A cura di Michele Lo Foco.
Intervenire nel mercato con provvedimenti che ne modificano gli elementi principali vuol dire soffocarlo lentamente. Questo è quanto sta succedendo in Italia da anni, ed il fenomeno è ormai talmente esteso che è venuto meno il principale motivo per il quale si realizzano prodotti audiovisivi da immettere sul mercato offrendoli al pubblico.

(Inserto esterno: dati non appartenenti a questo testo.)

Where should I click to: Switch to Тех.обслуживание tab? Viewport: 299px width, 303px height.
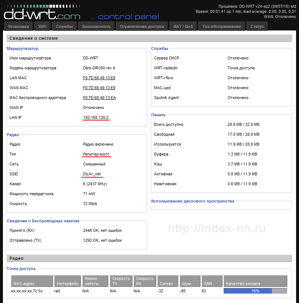point(222,26)
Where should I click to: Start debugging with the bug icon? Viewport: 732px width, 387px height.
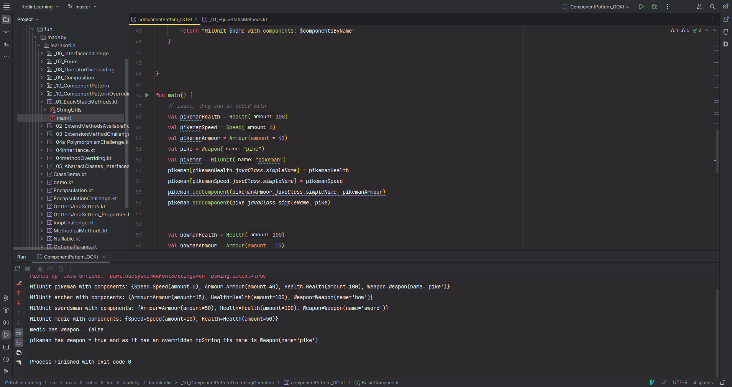(x=654, y=7)

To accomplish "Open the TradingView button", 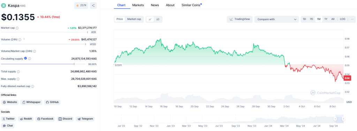I will 240,19.
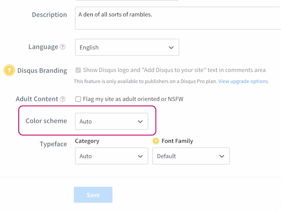Click the "Color scheme" field label

pos(46,121)
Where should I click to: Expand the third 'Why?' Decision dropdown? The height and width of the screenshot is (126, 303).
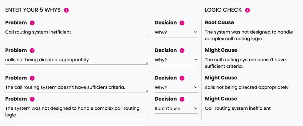point(176,88)
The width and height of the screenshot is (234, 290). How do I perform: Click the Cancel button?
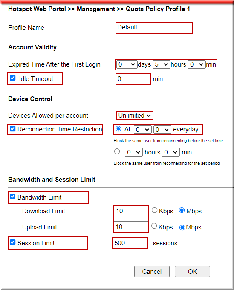pyautogui.click(x=152, y=271)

Il ragionamento è di una semplicità elementare: se io penso di produrre un qualsiasi oggetto sapendo che con la sua vendita non sarò mai in grado di riprendere i miei soldi, vuol dire o che sono impazzito, o che mi sono sbagliato, o che il mio scopo è un altro. Il cinema è l’oggetto: produrrei mai un film di Saverio Costanzo, sapendo che in Italia lo conoscono in pochi e all’estero nessuno, e che il costo è dieci volte quello di un film medio nazionale? Produrrei mai un film di Virzì, di Moretti, della Rothwaker, o di qualche altro regista nazionale ad un costo enorme, comprendendo che non ci sono margini di guadagno? Dov’è l’industria, dov’è il mercato?

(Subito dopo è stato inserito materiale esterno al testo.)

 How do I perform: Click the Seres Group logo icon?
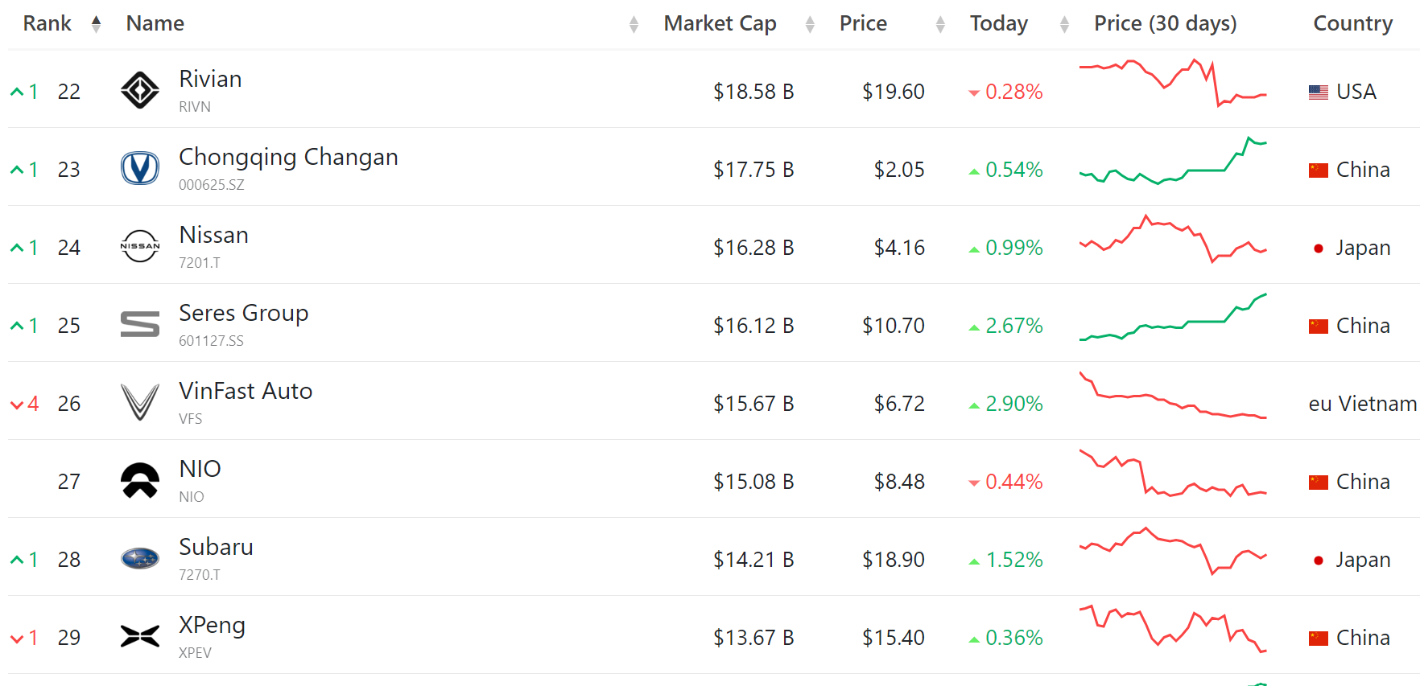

Ma se sapessi che tutto il peso ed i rischi della produzione se li accolla lo Stato, e che ottenendo un tax credit spropositato riuscirei comunque a guadagnare una ricca percentuale, allora potrei affrontare le lavorazioni.

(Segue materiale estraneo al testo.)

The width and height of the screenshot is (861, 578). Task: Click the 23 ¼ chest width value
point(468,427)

Per fare questo devo avere le spalle larghe, un ufficio di commercialisti specializzati in “carta vince carta perde”, un regista che non suscita perplessità, una storia che nessuno si permette di criticare, una televisione complice, e il gioco è fatto; ed è un gioco che si può ripetere. Non solo, ma questo sistema ha un vantaggio assoluto: ha le stimmate della operosità, del denaro che circola nel nostro paese, ha le stimmate dell’attrazione di capitali, come se i capitali fossero alberi che pianti nel giardino e lì rimangono, e non frutti che raccogli e porti via dopo averne mangiati alcuni sul posto.
Il mercato cinematografico nasce dalla creatività e dalla capacità di rischiare di coloro che a ragione si chiamano produttori e che a ragione si chiamano indipendenti, e non dai sistemi dietrologici alla base di una sovvenzione statale che ha ridotto lo Stato ad essere l’unico produttore, l’unico a rischiare, e l’unico a perdere a nome di tutti i cittadini ignari di questo ingrato compito: quello di far sembrare vivo il cinema italiano, di far apparire la luce dove non si vede a un centimetro, quello di nascondere enormi guadagni sotto l’etichetta della cultura e di alienare un patrimonio di capacità ai potentati stranieri.
Altro che il tax credit “infinito” della Sottosegretaria, altro che afflusso di capitali esteri, stiamo realizzando la peggior desolazione filmica e culturale del secolo e facciamo finta di essere architetti del futuro. Parlare di tax credit “infinito” quando lo Stato non riesce ad erogare nemmeno una centesima parte del dovuto, ed è indebitato in modo imbarazzante, vuol dire non rendersi conto che il settore ha la necessità di ordine e di certezze, che sono gli unici elementi che possono servire ad alleviare un percorso produttivo già cosparso di ostacoli.
Il mercato, per il nostro paese ridotto a colonia, ci riparerebbe da una recessione di cui si avvertono i prodromi, non solo nella cultura, ma in molti altri settori, quali per esempio quello automobilistico.
L’Italia cinematografica ha bisogno di prodotti di qualità costruiti non sui contributi statali ma con il contributo degli aiuti statali e sulla bontà di storie e sceneggiature. Il mercato ha bisogno di attori bravi e conosciuti, di facce indimenticabili, di atmosfere, di sensazioni forti, di novità, di emozioni, mentre il tax credit regala yatch, attici, ricchezze varie ai complottisti audiovisivi, ma toglie la speranza di un arricchimento culturale di cui, liberi da false promesse, saremmo certamente capaci.